Joe is lucky that he doesn’t have to read the Yale Alumni Magazine.

Deep inside, everybody wants to talk about what a sensitive, caring, wonderful human being he is. But this is impossible when you work for a law firm that cold-calls Colombian drug dealers to see if they need any extra legal representation, when you’ve publicly boasted about cheating on your taxes, when everyone knows you’ve had an affair with an underage roadie for a Flock of Seagulls tribute band, when you’ve moved into a gated community to avoid even having to breathe the same air as minorities.

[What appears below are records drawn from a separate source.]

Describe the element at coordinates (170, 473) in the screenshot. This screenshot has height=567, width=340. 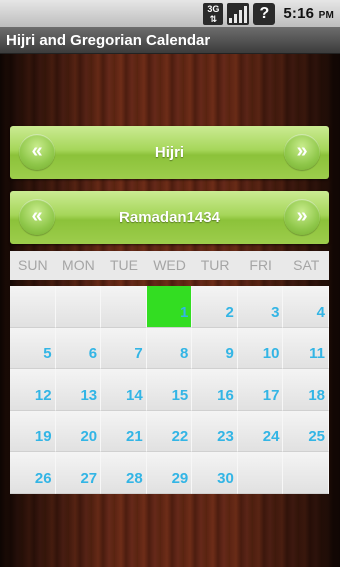
I see `day-cell: 29` at that location.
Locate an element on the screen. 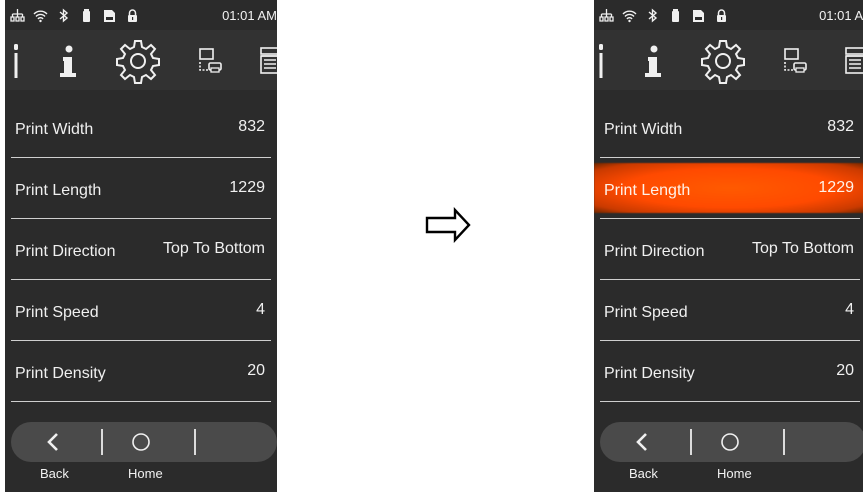  setting-row-print-length: Print Length 1229 is located at coordinates (141, 188).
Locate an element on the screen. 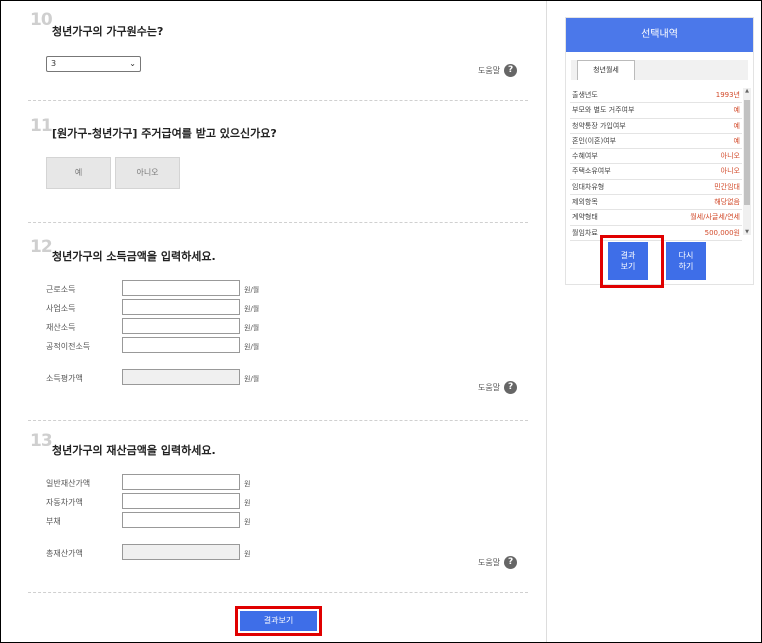 The image size is (762, 643). item-key: 출생년도 is located at coordinates (585, 95).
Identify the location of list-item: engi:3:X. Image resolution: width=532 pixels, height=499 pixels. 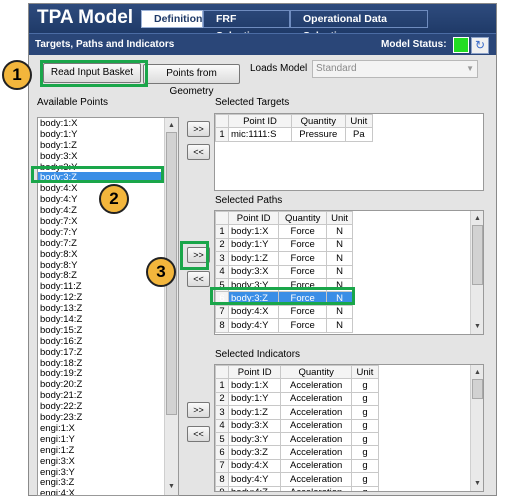
(108, 462).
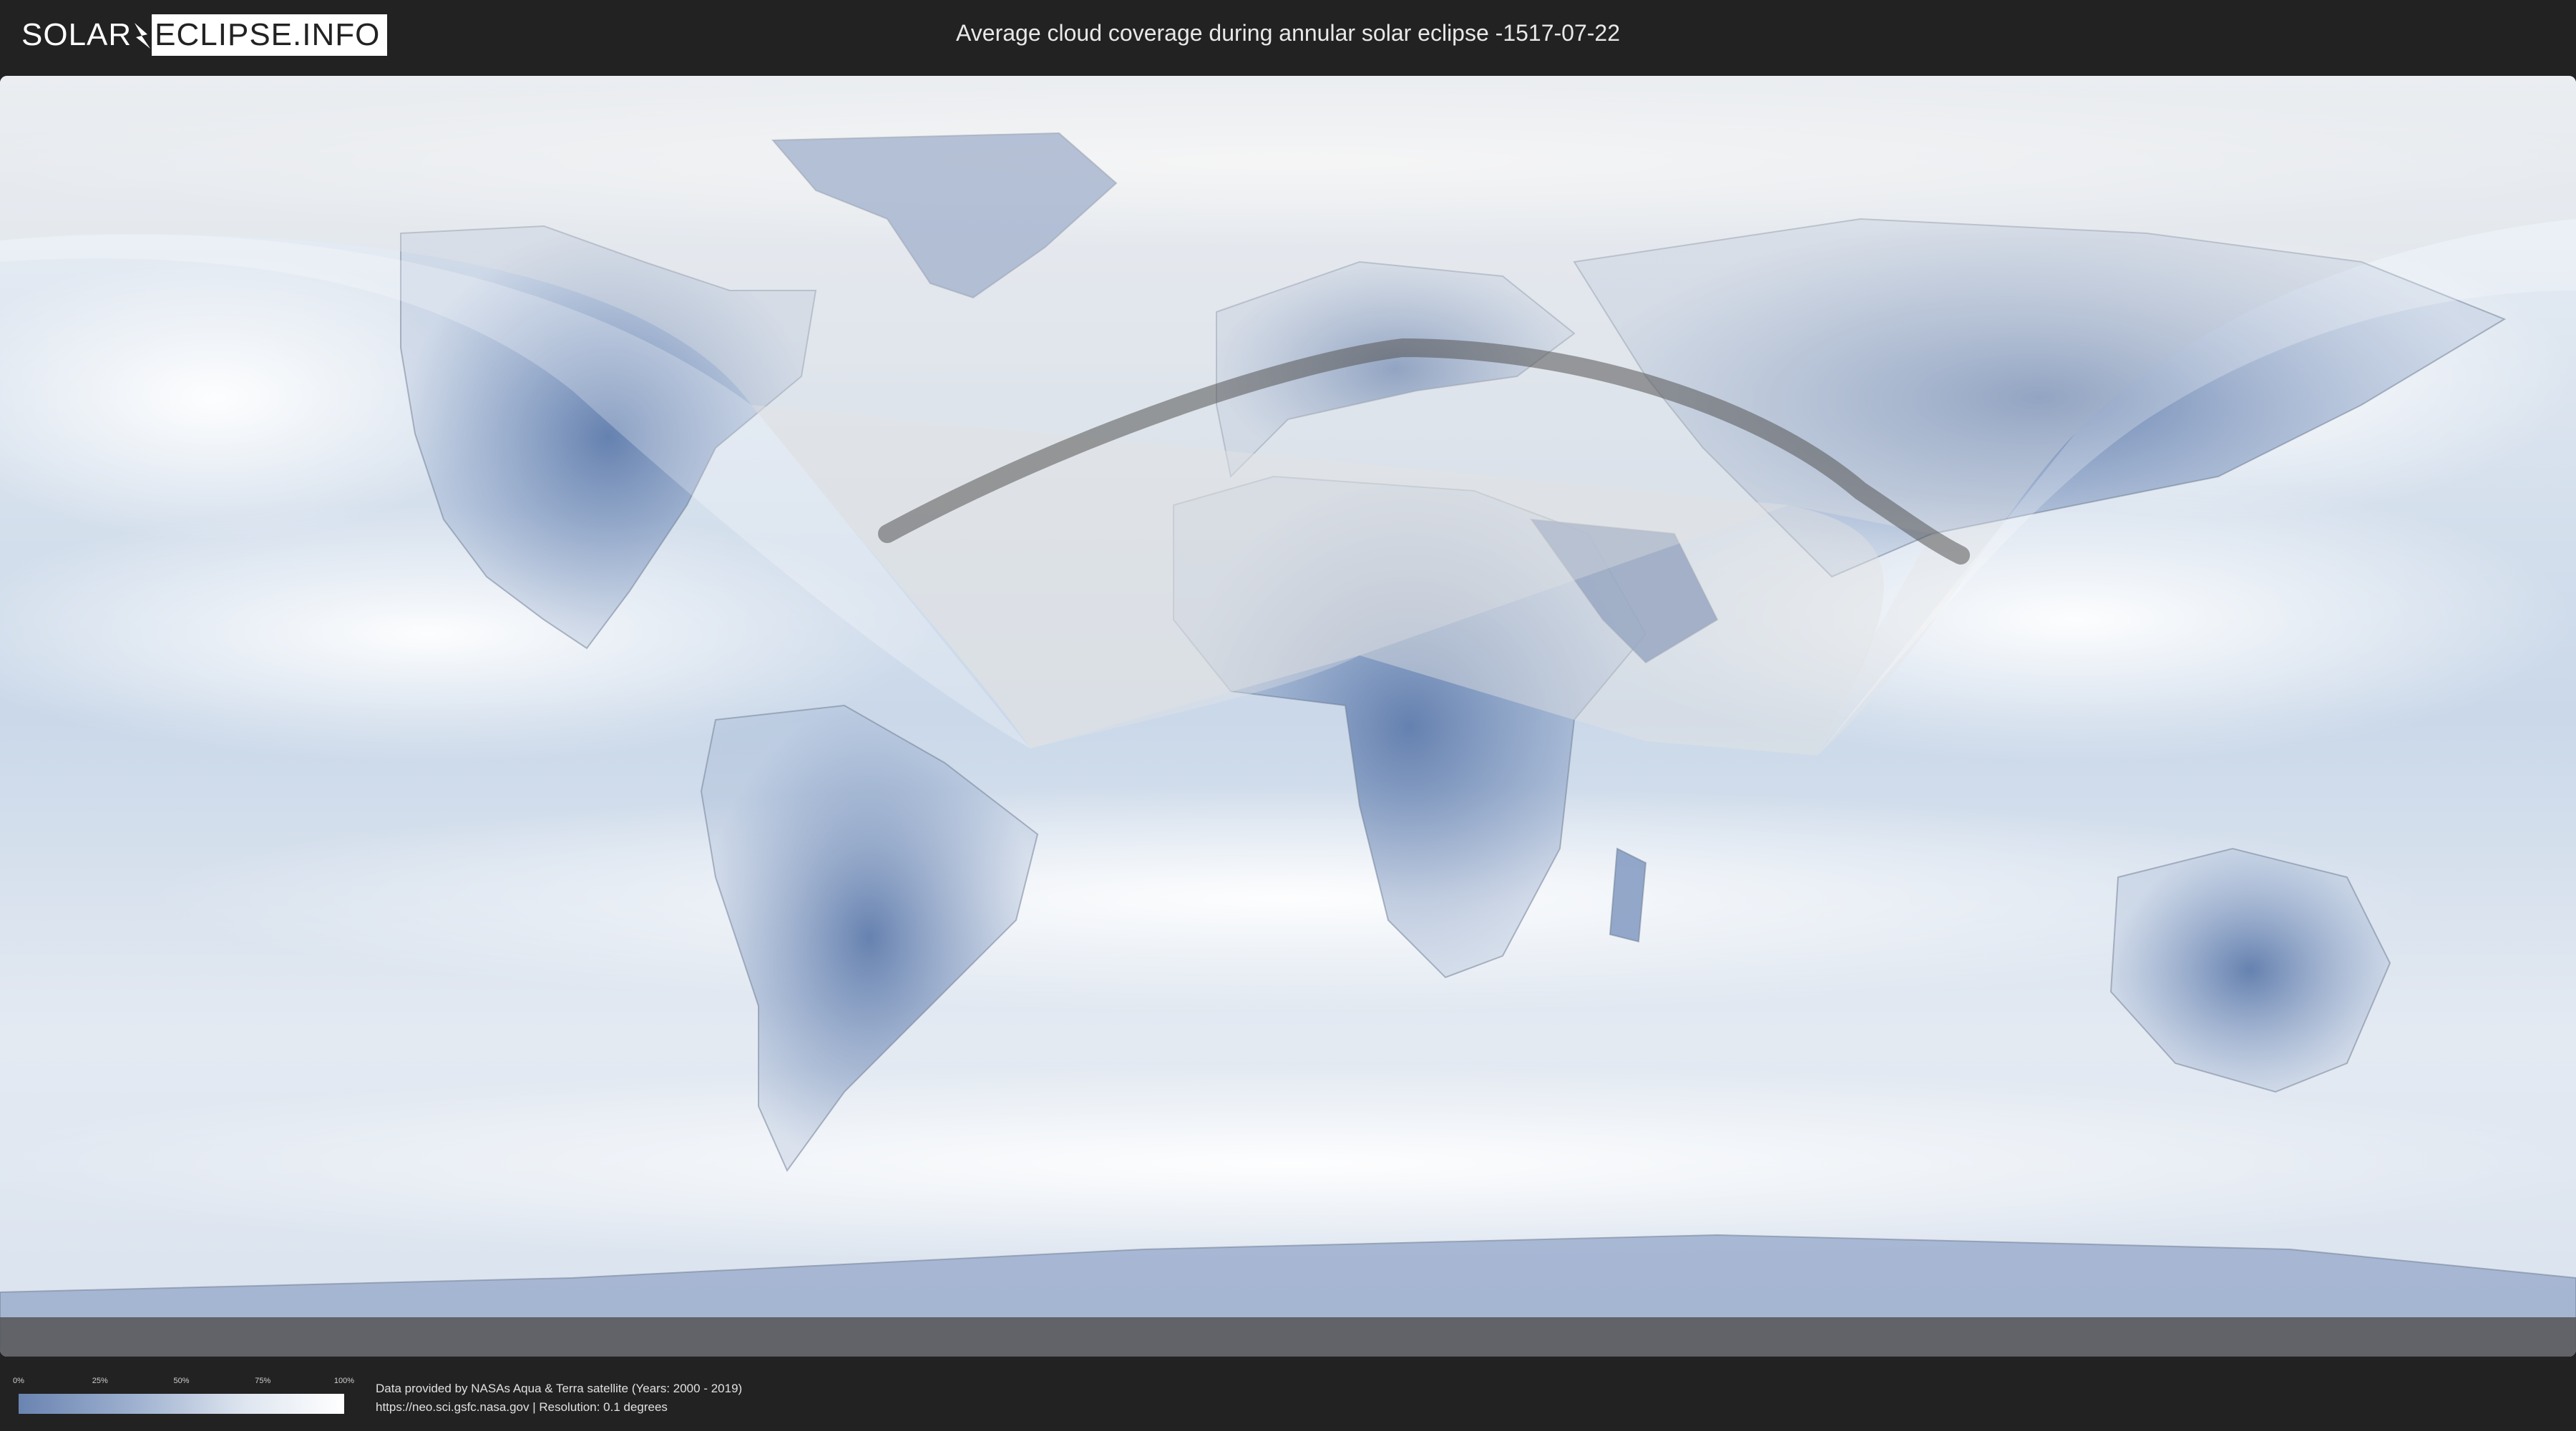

So instead, you tell people how jaw-droppingly great your children are. Britney is spending the summer working for Habitat for Humanity. So is Courtney. Dylan is in Burkina Faso, teaching local wretches how to make designer T-shirts out of organic mangoes. Aisha is interning at a company that designs noiseless, subterranean windmills. Yes, Kayla is getting a law degree, but only so she can help political prisoners from Darfur get green cards. And Caitlin and Skyler are spending junior year abroad participating in demonstrations against the governments in Athens, Damascus and Tehran, as course work for their degrees in Global Goodness Studies.

Wherever something truly wonderful is being done, these kids are at the epicenter of the action. They make the Little Sisters of the Poor look like thugs.

The upwardly moral children of the bourgeoisie are obsequiously, uncompromisingly virtuous. They ride bikes everywhere. They never eat meat. They refuse to watch television. They eat with wooden chopsticks. They only read books by authors named Jonathan who live in Brooklyn. They themselves are named Jonathan and live in Brooklyn. That is because everyone who is good and just and whip-smart and special in this society lives in Brooklyn. If you had good children like mine, you would know that. Your children probably live somewhere horrid, like Toledo, Ohio. And they’re probably named Susie or Fred.

As a mean-spirited, amoral crank who has labored mightily to raise reasonably insensitive kids, I find precociously virtuous children revolting. Luckily, I don’t have any. I don’t want my kids bailing out the faceless Trans-Caucasus masses or helping Jimmy Carter hammer nails in Detroit. I want them to be rich, so they can buy me a chalet in the Alps or at least cover my geriatric wisdom-teeth extractions. I grew up poor; I’m looking for payback.